Sampling of an undisturbed block of impregnated silt. The credit is given to the MPI f. Evolutionary anthropology.
Most archaeologists think that the by-products of excavations are unimportant. In the last few years it has been shown that ancient biomolecules can be found in the soil. The Max Planck Institute for Evolutionary Anthropology has a study on the use of ancient human and faunal DNA to investigate the geographical and temporal distribution of ancient humans and other organisms at sites where their skeletal remains are rare or absent.
Max Planck researchers collaborated with an international group of archaeologists who apply geological techniques to reconstruct the formation of the site to study the origin of the DNA. They soaked the blocks of undisturbed blocks in synthetic plastic-like material. The hardened blocks were taken to the laboratory to be sliced in sections for analysis.

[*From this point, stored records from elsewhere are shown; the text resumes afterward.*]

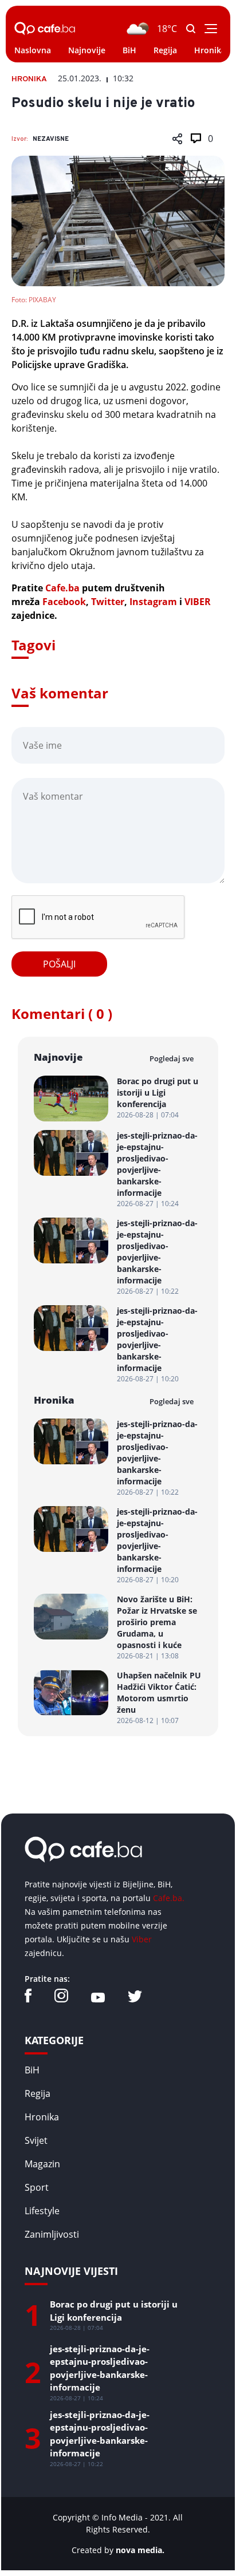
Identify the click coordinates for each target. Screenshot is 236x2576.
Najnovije (86, 50)
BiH (129, 50)
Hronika (210, 50)
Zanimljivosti (52, 2234)
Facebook (64, 601)
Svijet (36, 2140)
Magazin (42, 2164)
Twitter (107, 601)
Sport (37, 2187)
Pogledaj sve (172, 1058)
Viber (142, 1939)
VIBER (197, 601)
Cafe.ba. (168, 1898)
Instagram (153, 601)
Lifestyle (42, 2210)
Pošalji (59, 964)
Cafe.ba (62, 588)
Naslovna (32, 50)
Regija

The researchers successfully obtained the genetic material from a collection of blocks that were prepared as long as 40 years ago from sites in Africa, Asia, Europe and North America. Despite being stored in plastic for decades, these blocks are an excellent source of ancient DNA, including that originated from hominins. The study opens up a new era of ancient DNA studies that will revisit samples stored in labs, allowing for analysis of sites that have been back-filled, which is especially important given travel restriction and site inaccessibility in a Pandemic world.
A section of undisturbed block from Denisova Cave. Credit: Mike Morley.
Micro remains in the matrix.
The scientists found that small organic particles yielded more DNA than random samples from the Denisova Cave, a site located in the Altai Mountains in South Central Siberia where ancient DNA from Neanderthals, Denisovans and modern humans has been retrieved. Vera Aldeias says that the high success rate of ancient mammal DNA retrieval from Denisova Cave is due to the abundance of micro remains in the sediment matrix rather than free extracellular DNA from feces, bodily fluids or decomposing cellular tissue. "This study is a big step closer to understanding precisely where and under what conditions ancient DNA is preserved," says Morley.
The approach described in the study allows highly localized micro-scale sampling of the soil for analysis of ancient DNA, and shows that it is not uniformly distributed in the soil. Susan Mentzer is a researcher at the Senckenberg Centre for Human Evolution and Palaeoenvironment in Germany.
The lead author of the study was able to recover substantial amounts of Neanderthal DNA from a small amount of sediment. He was able to identify the sex of the individuals who left their genes behind, and he was able to show that they were related to a Neanderthal population. He says that the Neanderthal DNA in the small samples was more concentrated than in loose material. It will be possible in the future to analyze the DNA of many different ancient human individuals from just a small cube of solidified sediment. It is amusing to think that the cave was used as a toilet tens of thousands of years ago.
The research was published in a journal.
Microstratigraphic preservation of ancient faunal and hominin DNA in Pleistocene cave sediments, is a paper in the National Academy of Sciences.
The National Academy of Sciences has a journal.
There is a story about how DNA is preserved in archaeological artifacts for thousands of years.